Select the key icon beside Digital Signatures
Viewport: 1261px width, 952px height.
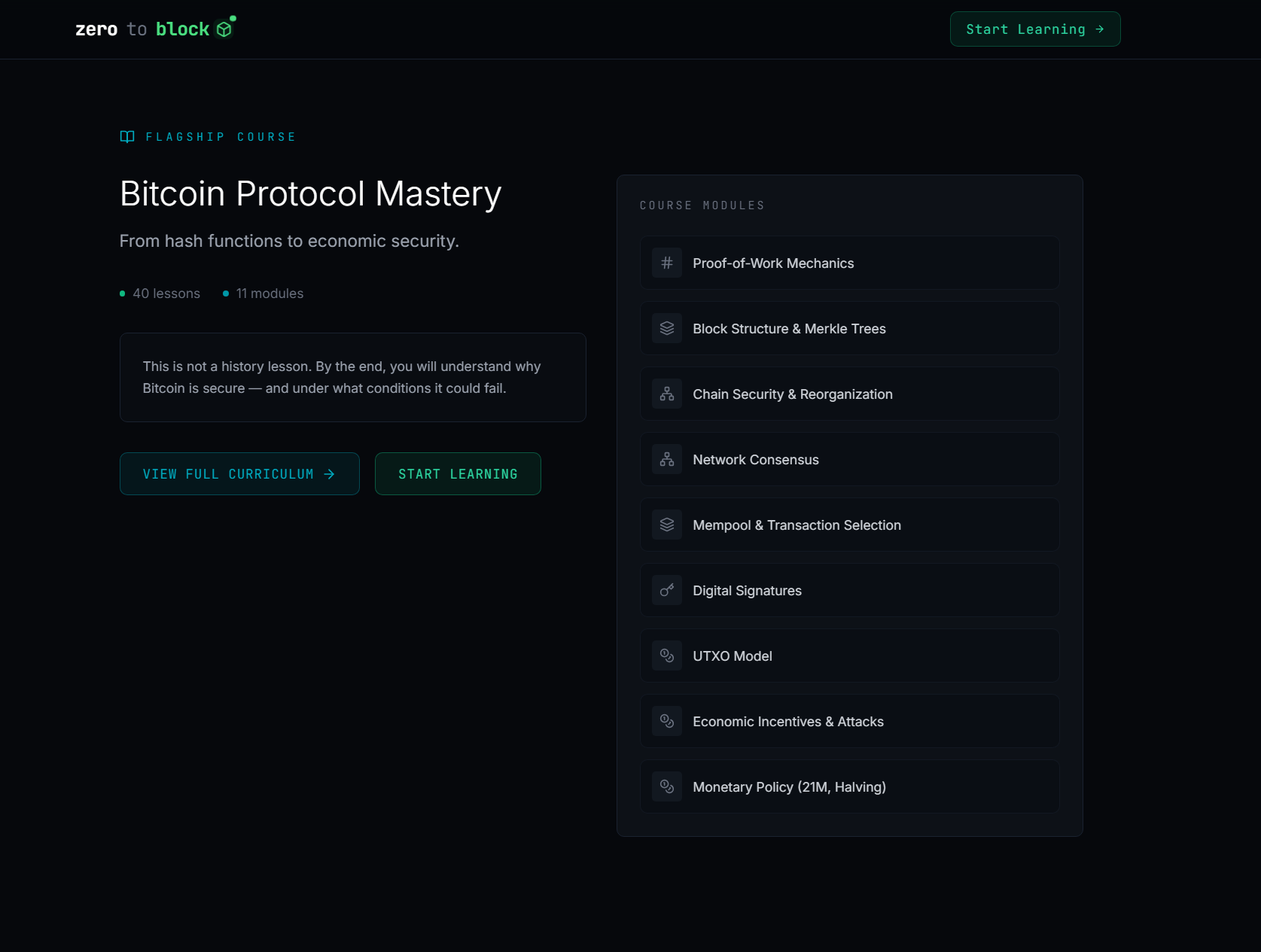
---
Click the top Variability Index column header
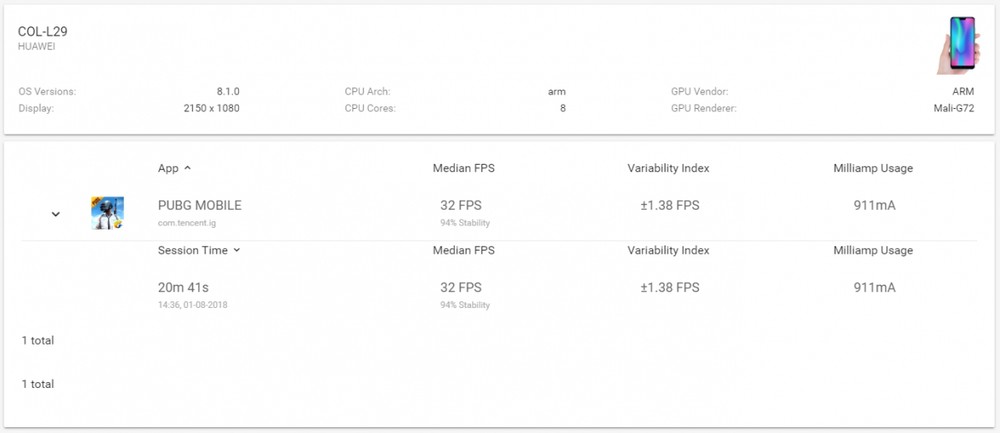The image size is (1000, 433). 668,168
...
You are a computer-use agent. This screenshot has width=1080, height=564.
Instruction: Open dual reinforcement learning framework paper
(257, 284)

### Task prompt
If a line in the records holds the string "height", copy it.

### Completed exercise
Viewport: 1261px width, 952px height.
You are a computer-use agent. This screenshot has width=1080, height=564.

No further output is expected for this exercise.